Trump interrompe ataques ao Irão e abre espaço à diplomacia. Irão nega negociações

O governo dos Estados Unidos acaba de dar um sinal de abertura nas negociações com o Irão. Pela segunda noite consecutiva, Donald Trump decidiu suspender os ataques ao Irão e, assim, abrir espaço para que a diplomacia entre os dois países possa acontecer.

A confirmação foi dada este domingo pelo embaixador americano nas Nações Unidas, Mike Waltz, numa entrevista à Fox News.

"Estamos a dar algum espaço para as negociações", quando confrontado sobre a estratégia seguida pela Casa Branca, sobre os ataques e retaliações dos EUA contra o Irão e que duram há duas semanas.

Waltz também foi questionado se Donald Trump tinha decidido não intensificar o conflito. O embaixador revelou apenas que "o presidente [Donald Trump] mantém todas as opções em aberto", salientou.

O diplomata negou ainda que as munições de defesa aérea começavam a escassear, tal como foi avançado pelo jornal New York Times. Waltz esclareceu que "as forças armadas dos EUA têm tudo o que precisam para conduzir esta campanha com a eficácia necessária", frisou.

Na madrugada de sexta-feira, os EUA fecharam a 13ª noite consecutiva de bombardeamentos contra o Irão, naquela que é considerada a maior escalada militar desde o cessar-fogo que foi realizado em abril. 

Alguns especialistas em política norte-americana entendem que a interrupção dos ataques nos dois últimos dias é vista como um possível sinal de abertura para uma solução diplomática, embora o governo americano continue a mobilizar forças para a região.

Irão condena ataques feitos pela Ucrânia

O Irão veio esta segunda-feira condenar os ataques feitos a um dos navio quando se encontrava no Mar Cáspio e provocou a morte a um marinheiro e três tripulantes ficaram feridos.

Em conferência de imprensa, o porta-voz do ministério das relações exteriores iranianas, Esmail Baghai,  o ataque atribuído a Kiev foi "absolutamente ilegal e injustificado, contrário à Carta das Nações Unidas, bem como um acto de perigoso aventureirismo que certamente não ficará sem resposta da nossa parte". 

Baghai disse ainda que as consequências do ataque "certamente serão imprevisíveis".

Este sábado, a Ucrânia informou ter lançado ataques com drones a navios que se encontravam no Mar Cáspio e que transportavam material militar do Irão para a Rússia.

Numa publicação na rede social X, o presidente ucraniano  Volodymyr Zelensky disse que a Ucrânia "obteve resultados muito bons com os ataques de longo alcance feitos no Mar Cáspio"

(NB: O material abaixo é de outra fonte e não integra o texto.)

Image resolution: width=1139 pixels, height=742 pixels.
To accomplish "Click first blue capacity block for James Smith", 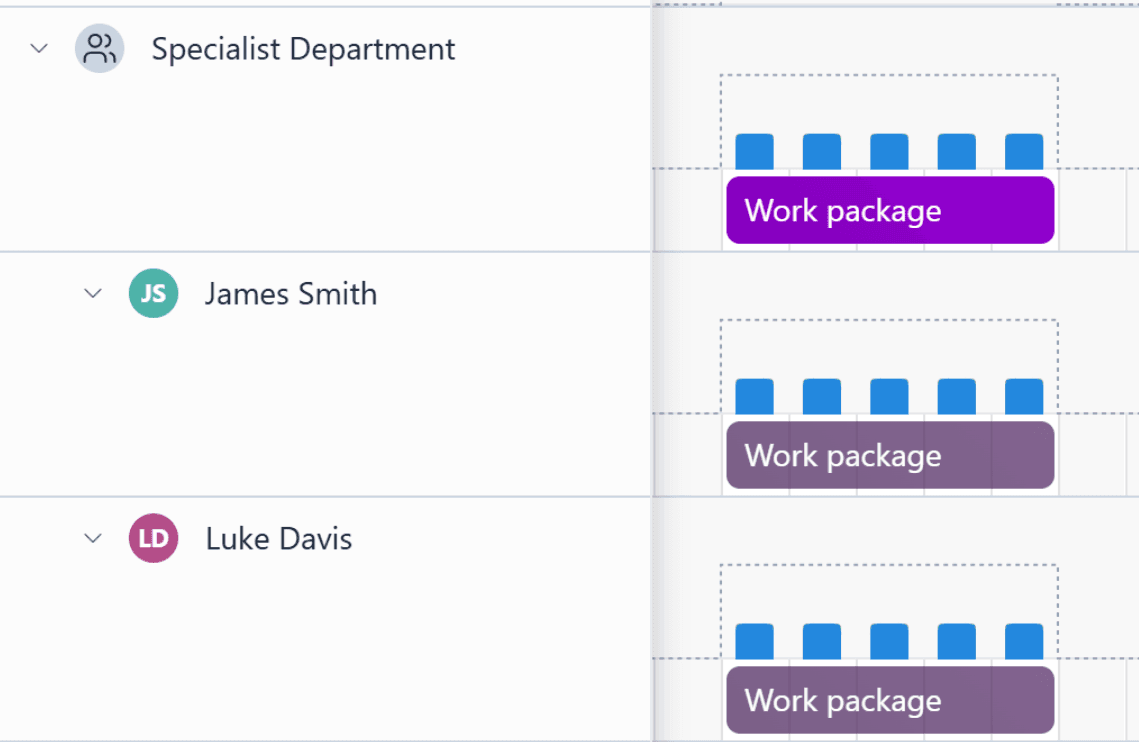I will (x=755, y=397).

EUA de fora das negociações sobre Ormuz


Entretanto, o ministro iraniano das relações exteriores, Esmaeil Baghaei rejeitou que os EUA tenham participado nas negociações com Omã, a propósito da administração do Estreito de Ormuz.

"As discussões não têm qualquer ligação com os Estados Unidos. Trata-se de uma questão bilateral entre o Irão e Omã", disse o porta-voz do ministério, durante conferência de imprensa. A passagem "permanece fechada", acrescentou Baghaei.

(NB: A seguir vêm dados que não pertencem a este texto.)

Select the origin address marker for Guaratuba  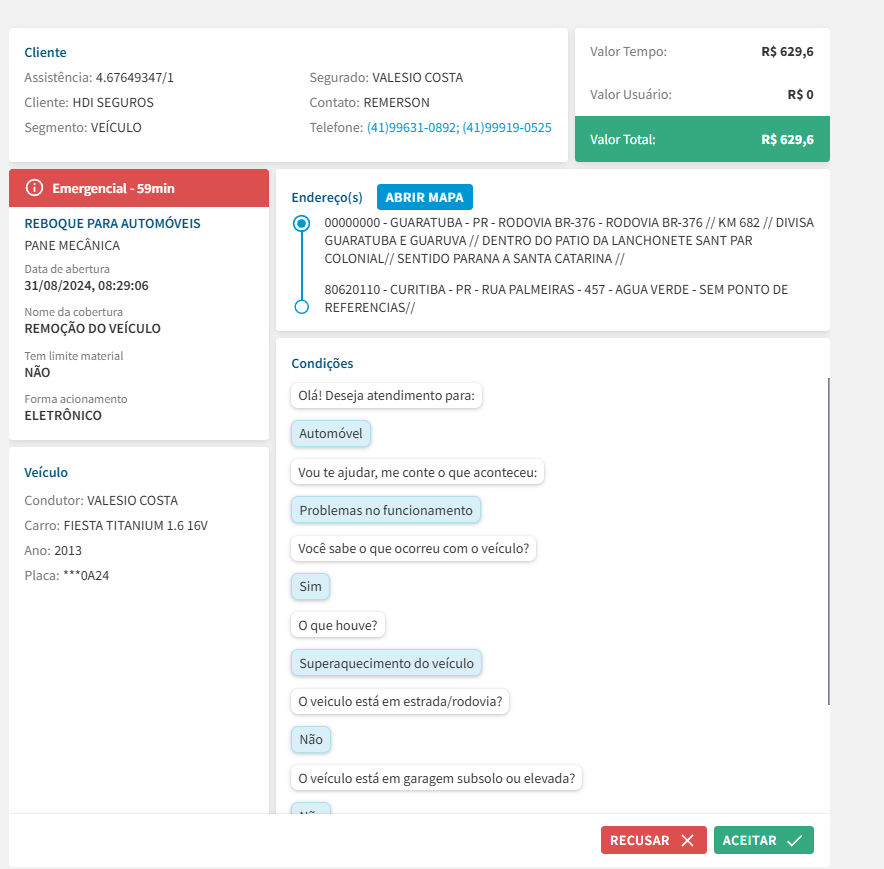click(x=301, y=224)
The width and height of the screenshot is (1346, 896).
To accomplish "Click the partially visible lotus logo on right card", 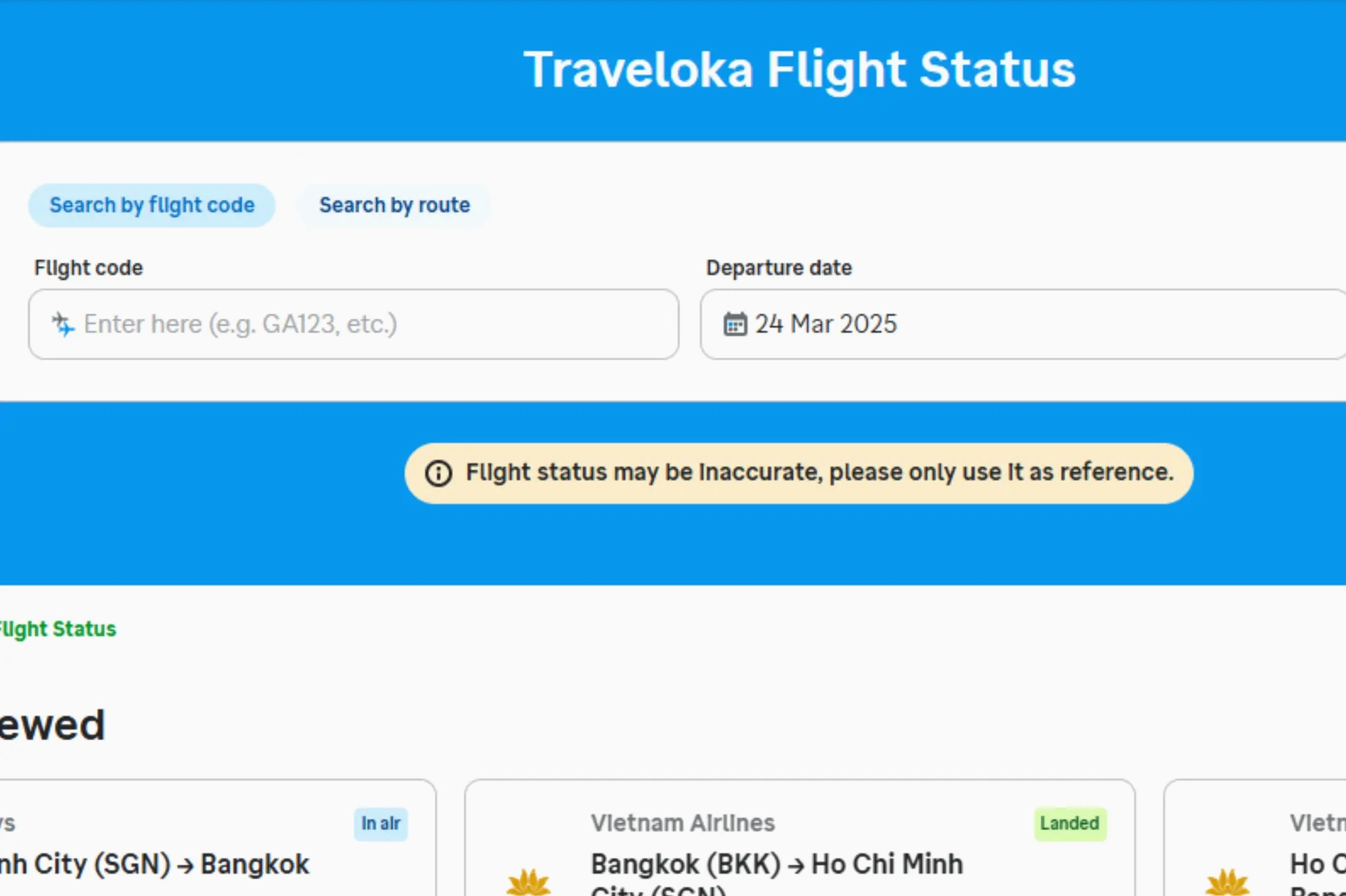I will (1228, 881).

Na sexta e sábado, os vice-ministros das relações exteriores do Irão e de Omã reuniram-se para discutir "princípios compartilhados e mecanismos operacionais" destinados a garantir a navegação segura no Estreito de Ormuz.

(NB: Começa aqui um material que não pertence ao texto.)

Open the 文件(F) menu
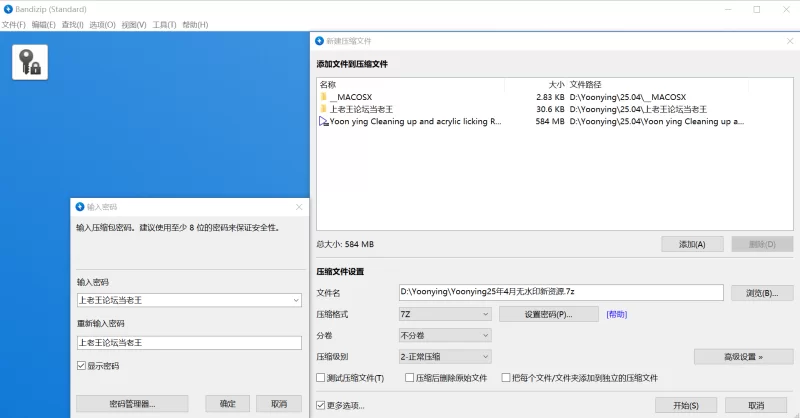The width and height of the screenshot is (800, 418). [13, 24]
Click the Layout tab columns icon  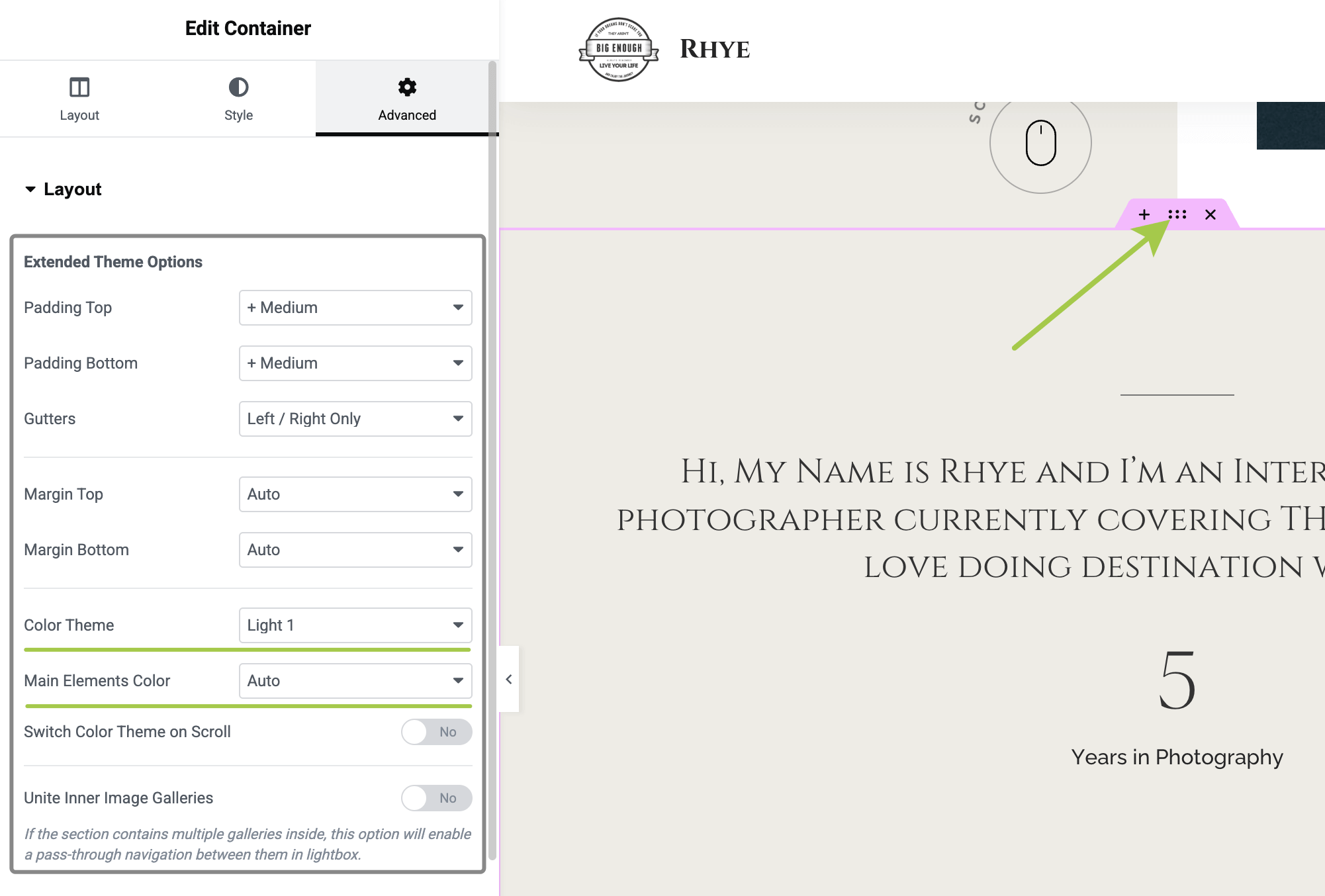79,87
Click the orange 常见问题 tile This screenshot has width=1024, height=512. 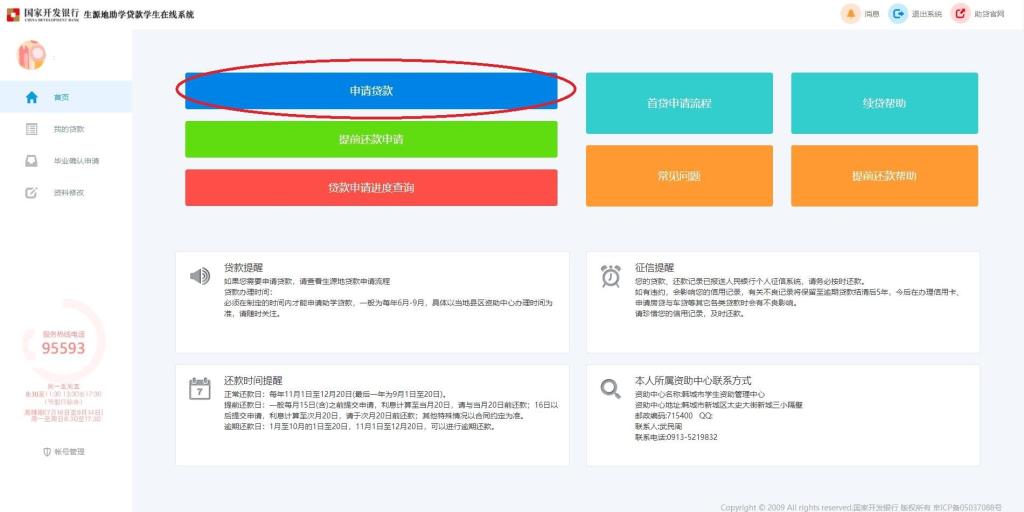(x=679, y=176)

Nos últimos dias, a guarda revolucionária iraniana intercetou várias embarcações que tentavam atravessar o estreito fora da rota autorizada.

O Estreito de Ormuz continua a ser um importante foco de tensão entre Teerão e Washington.

As divergências sobre a gestão do espaço navegável acabaram por comprometer o memorando de entendimento, assinado a 17 de junho.